---------- INPUT DATA ----------
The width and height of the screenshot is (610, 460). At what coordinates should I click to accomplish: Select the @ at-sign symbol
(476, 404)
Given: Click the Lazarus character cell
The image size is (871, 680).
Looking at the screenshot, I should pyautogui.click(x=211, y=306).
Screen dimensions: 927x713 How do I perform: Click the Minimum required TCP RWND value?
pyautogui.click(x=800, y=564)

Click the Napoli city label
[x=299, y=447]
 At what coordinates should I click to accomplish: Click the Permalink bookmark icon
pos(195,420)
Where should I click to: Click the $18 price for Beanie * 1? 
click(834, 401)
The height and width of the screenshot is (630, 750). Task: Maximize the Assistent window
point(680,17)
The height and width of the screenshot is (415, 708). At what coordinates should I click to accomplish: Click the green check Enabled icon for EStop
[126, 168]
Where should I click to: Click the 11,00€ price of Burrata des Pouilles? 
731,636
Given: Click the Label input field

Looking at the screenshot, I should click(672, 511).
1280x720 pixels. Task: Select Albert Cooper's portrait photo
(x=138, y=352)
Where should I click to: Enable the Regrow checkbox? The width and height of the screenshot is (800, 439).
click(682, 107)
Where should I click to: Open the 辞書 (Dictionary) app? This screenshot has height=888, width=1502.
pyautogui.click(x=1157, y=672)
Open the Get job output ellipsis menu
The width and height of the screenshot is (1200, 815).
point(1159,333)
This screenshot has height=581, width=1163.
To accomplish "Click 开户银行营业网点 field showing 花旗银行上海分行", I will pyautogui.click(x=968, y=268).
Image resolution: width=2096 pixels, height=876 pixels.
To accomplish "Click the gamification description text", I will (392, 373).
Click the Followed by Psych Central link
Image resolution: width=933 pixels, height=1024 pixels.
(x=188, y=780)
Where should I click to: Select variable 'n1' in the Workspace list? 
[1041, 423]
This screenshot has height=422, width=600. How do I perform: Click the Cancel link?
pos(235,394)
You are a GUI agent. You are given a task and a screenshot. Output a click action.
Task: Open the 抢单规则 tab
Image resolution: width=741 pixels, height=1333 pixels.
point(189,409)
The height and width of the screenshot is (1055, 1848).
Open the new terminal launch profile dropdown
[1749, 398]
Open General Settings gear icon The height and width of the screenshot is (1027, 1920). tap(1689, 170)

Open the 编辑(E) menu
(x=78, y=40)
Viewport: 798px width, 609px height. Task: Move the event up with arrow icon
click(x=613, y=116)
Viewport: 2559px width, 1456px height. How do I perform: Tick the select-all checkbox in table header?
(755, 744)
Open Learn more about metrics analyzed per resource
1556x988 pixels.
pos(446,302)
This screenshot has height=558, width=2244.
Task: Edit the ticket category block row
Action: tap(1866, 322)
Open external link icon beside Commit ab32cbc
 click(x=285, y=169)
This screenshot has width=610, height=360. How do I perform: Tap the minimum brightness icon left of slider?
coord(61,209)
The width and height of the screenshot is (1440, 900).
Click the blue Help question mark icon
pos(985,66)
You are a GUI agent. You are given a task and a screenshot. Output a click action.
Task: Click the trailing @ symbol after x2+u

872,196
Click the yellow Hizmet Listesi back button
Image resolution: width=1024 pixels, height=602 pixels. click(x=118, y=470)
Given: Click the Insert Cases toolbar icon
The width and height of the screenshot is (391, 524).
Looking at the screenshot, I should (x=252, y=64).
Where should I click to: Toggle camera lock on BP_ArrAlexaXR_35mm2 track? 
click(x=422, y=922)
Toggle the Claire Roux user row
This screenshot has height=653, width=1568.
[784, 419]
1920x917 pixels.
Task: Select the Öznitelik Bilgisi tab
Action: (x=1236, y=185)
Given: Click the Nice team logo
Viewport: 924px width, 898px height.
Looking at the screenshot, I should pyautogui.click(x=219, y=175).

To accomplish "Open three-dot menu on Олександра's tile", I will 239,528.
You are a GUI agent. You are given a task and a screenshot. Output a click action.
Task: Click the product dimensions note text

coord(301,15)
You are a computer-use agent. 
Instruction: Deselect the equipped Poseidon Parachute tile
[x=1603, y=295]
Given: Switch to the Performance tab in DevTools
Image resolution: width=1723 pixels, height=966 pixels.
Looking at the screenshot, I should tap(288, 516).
----------
- **EXERCISE**
Copy exactly the stretch of data above from the line with "Click the yellow Hizmet Listesi back button" through the line with "Given: Click the Nice team logo", and omit all other lines.

- **TASK RESULT**
Click the yellow Hizmet Listesi back button
Image resolution: width=1024 pixels, height=602 pixels. click(x=118, y=470)
Given: Click the Insert Cases toolbar icon
The width and height of the screenshot is (391, 524).
Looking at the screenshot, I should (x=252, y=64).
Where should I click to: Toggle camera lock on BP_ArrAlexaXR_35mm2 track? 
click(x=422, y=922)
Toggle the Claire Roux user row
This screenshot has height=653, width=1568.
[784, 419]
1920x917 pixels.
Task: Select the Öznitelik Bilgisi tab
Action: (x=1236, y=185)
Given: Click the Nice team logo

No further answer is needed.